_What is required_
From the entries that follow, pick out all lines holding "will".
───
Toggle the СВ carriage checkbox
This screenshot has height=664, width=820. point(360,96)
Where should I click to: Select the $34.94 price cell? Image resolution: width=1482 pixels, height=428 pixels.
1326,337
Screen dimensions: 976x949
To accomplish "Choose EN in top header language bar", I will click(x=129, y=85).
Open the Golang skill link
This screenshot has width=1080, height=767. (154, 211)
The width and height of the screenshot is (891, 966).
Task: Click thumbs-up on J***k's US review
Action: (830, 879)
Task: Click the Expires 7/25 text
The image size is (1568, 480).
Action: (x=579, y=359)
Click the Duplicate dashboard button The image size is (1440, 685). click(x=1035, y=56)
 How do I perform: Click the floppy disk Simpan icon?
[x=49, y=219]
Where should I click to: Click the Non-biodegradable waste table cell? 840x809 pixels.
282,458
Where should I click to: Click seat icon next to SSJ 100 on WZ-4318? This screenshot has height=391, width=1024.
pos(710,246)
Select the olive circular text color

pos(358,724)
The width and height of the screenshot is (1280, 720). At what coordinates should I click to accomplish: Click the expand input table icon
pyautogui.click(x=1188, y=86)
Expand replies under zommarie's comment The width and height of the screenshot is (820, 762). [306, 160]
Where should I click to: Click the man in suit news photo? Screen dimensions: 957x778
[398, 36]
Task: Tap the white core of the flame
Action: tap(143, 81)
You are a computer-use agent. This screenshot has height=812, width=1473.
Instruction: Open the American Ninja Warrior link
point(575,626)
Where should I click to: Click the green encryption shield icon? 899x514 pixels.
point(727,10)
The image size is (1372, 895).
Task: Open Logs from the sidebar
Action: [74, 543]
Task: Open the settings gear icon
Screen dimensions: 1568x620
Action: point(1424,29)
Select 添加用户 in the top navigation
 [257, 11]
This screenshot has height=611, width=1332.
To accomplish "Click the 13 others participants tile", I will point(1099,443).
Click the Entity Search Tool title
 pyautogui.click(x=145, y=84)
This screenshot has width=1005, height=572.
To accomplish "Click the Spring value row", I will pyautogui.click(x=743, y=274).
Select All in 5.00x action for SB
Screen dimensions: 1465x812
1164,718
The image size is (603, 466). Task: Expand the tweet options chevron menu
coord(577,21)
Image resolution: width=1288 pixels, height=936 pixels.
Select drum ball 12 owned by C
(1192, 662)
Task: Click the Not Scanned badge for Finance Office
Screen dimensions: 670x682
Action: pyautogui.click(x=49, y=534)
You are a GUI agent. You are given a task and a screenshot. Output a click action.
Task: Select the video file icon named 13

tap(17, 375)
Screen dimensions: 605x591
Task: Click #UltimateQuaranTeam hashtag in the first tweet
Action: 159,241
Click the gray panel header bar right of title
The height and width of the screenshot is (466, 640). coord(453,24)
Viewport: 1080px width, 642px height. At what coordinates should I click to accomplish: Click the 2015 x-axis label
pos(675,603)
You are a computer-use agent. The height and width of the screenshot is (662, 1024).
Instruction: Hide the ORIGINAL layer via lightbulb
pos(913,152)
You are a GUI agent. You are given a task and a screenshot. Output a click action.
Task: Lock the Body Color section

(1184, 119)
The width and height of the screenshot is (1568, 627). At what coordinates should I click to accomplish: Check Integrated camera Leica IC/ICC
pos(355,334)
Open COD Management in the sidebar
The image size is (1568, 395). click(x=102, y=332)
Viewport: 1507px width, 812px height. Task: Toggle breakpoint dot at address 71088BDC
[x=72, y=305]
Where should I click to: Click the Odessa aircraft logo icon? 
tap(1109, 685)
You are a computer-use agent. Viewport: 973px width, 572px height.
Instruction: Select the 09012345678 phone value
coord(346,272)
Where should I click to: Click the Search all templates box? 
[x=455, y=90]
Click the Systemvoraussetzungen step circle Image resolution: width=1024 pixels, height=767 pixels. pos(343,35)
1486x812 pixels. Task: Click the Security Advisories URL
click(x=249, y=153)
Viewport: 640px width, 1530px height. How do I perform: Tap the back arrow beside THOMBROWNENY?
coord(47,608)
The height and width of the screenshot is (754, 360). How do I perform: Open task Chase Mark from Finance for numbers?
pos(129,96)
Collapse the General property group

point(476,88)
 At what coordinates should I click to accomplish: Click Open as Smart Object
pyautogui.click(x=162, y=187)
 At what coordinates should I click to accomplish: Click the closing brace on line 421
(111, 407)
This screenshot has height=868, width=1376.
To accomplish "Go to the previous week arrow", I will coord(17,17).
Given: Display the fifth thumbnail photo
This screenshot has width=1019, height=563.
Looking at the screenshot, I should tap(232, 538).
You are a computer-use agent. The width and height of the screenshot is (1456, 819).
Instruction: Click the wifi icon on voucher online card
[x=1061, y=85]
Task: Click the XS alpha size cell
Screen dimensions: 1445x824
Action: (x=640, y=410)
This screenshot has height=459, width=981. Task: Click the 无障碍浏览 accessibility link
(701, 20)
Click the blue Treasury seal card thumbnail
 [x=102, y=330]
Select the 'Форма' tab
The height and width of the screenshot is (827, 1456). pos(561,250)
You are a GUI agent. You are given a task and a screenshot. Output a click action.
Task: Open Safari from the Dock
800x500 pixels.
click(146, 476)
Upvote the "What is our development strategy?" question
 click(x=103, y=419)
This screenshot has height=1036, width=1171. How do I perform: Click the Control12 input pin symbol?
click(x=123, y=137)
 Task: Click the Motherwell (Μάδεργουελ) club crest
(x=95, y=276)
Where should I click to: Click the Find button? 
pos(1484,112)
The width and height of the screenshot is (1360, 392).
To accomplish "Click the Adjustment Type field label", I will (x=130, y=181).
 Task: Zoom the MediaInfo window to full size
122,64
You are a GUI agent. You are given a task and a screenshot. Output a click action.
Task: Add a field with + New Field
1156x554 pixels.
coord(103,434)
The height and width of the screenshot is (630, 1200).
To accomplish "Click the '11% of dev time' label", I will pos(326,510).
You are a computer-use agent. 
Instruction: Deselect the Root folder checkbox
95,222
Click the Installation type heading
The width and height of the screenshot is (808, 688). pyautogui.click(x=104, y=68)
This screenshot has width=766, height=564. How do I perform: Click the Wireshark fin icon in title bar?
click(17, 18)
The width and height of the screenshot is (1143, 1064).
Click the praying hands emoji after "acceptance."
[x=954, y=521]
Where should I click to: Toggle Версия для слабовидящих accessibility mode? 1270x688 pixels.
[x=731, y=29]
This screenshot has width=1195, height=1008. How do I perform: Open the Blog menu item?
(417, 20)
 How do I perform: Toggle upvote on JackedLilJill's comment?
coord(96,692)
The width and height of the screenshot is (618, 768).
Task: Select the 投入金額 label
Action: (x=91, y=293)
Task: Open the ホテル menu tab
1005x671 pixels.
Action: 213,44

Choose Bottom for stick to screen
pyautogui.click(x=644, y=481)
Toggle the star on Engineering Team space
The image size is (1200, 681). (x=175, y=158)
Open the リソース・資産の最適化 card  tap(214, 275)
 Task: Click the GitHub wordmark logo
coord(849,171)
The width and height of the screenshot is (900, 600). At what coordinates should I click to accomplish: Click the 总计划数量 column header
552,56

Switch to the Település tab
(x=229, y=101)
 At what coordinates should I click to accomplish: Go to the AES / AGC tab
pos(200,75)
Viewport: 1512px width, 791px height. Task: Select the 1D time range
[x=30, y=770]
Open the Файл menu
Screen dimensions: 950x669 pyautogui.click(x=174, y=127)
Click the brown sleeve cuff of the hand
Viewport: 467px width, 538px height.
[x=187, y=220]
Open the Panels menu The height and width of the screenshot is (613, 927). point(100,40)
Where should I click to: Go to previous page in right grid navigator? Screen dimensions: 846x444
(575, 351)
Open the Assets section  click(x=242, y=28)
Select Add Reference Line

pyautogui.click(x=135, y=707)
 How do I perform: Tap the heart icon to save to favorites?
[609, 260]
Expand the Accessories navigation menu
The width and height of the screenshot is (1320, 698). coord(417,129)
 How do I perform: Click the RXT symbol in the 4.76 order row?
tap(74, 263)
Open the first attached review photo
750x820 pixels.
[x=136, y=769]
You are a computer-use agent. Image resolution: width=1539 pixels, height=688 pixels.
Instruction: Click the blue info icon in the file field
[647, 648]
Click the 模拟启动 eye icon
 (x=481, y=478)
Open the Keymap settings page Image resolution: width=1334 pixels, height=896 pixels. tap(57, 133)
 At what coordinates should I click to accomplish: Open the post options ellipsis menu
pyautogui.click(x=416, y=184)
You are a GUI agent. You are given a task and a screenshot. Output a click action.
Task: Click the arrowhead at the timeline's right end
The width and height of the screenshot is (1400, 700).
───
_Task answer_
To accomplish "Choose EN in top header language bar", I will click(x=129, y=85).
To accomplish "Click the 13 others participants tile", I will point(1099,443).
To accomplish "Click the Spring value row", I will pyautogui.click(x=743, y=274).
To accomplish "Go to the previous week arrow", I will coord(17,17).
To accomplish "Click the Adjustment Type field label", I will (x=130, y=181).
To accomplish "Click the '11% of dev time' label", I will pos(326,510).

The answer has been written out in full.